Comment résumer cette semaine de folie que représente la Petite Trotte à Léon qui n’a de petite que le nom ? Plusieurs semaines après je n’ai qu’une masse informe de souvenirs qui s’accumulent tels les cailloux que nous avons arpentés 6 jours durant. Si ma vie s’apparentait à un chemin ces souvenirs formerait une sorte de cairn qui le marquerait à jamais.
Reprenons depuis le début : tout à commencé l’an dernier quand Laurent et moi avons eu l’idée farfelue, pour le trentième anniversaire de Clément, de lui offrir un ticket pour cette troisième PTL à réaliser ensemble. Bien entendu c’est un cadeau intéressé ! Nous savons pertinemment qu’en plus de cette aventure extra-ordinaire nous sommes désormais assurés de passer pendant les six prochains mois de multiple week-end ensemble pour les entrainements et recos préalables, et ce dans des endroits que le monde entier nous envie !
Bref en ce lundi matin de fin aout nous voilà tous les trois sous l’arche du départ, place du triangle à Chamonix. Judith et Charlotte, bien que travaillant le lendemain sont avec nous pour nous encourager. Bien que ce soit ma quatrième participation je suis toujours aussi nerveux et j’attends avec impatience la musique de Vangelis qui donne le départ.

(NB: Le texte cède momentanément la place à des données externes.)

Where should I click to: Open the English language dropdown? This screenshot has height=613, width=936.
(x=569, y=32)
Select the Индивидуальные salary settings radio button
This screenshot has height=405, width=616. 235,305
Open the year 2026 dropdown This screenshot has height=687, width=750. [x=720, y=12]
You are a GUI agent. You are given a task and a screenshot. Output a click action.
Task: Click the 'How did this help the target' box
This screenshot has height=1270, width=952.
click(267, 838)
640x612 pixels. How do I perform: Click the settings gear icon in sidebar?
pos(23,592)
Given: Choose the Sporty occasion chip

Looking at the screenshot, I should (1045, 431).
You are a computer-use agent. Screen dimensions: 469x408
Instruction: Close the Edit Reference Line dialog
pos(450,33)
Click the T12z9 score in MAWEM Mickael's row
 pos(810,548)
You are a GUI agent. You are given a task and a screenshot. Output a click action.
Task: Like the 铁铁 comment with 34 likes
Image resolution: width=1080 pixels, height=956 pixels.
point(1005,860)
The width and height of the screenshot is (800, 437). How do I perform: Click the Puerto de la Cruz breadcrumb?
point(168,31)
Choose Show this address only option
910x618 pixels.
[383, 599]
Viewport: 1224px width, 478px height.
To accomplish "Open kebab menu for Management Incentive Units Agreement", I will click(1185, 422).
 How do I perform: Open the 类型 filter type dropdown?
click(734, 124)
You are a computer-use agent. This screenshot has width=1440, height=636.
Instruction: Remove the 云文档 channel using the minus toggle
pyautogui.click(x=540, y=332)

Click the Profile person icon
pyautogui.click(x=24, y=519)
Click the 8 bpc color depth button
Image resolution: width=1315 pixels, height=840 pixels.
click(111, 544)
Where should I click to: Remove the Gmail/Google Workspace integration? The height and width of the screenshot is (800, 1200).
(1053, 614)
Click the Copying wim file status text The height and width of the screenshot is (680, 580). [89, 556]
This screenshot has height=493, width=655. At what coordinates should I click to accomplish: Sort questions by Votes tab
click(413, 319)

Cette année nous tournons autour du Mont Blanc dans le sens contraire aux aiguilles d’une montre : France- petit st bernard- Italie -val ferret- Suisse et retour en France par Salanfe et le Buet
Première partie : Lundi-Mardi, France
Brevent – Rognes-Plan Glacier – Casermetta , décès d’un coureur, abandon de Laurent
Souvenirs d’un premier coucher de soleil splendide vers plan glacier, des premiers équipements fixes avec casque obligatoire pour arriver au refuge dans la nuit, d’une part de gâteau au chocolat , d’un gars qui recrache tout ce qu’il avale et c’est reparti pour le col de Seigne sans s’arrêter comme à notre habitude pour la première nuit. (Technique éprouvée !)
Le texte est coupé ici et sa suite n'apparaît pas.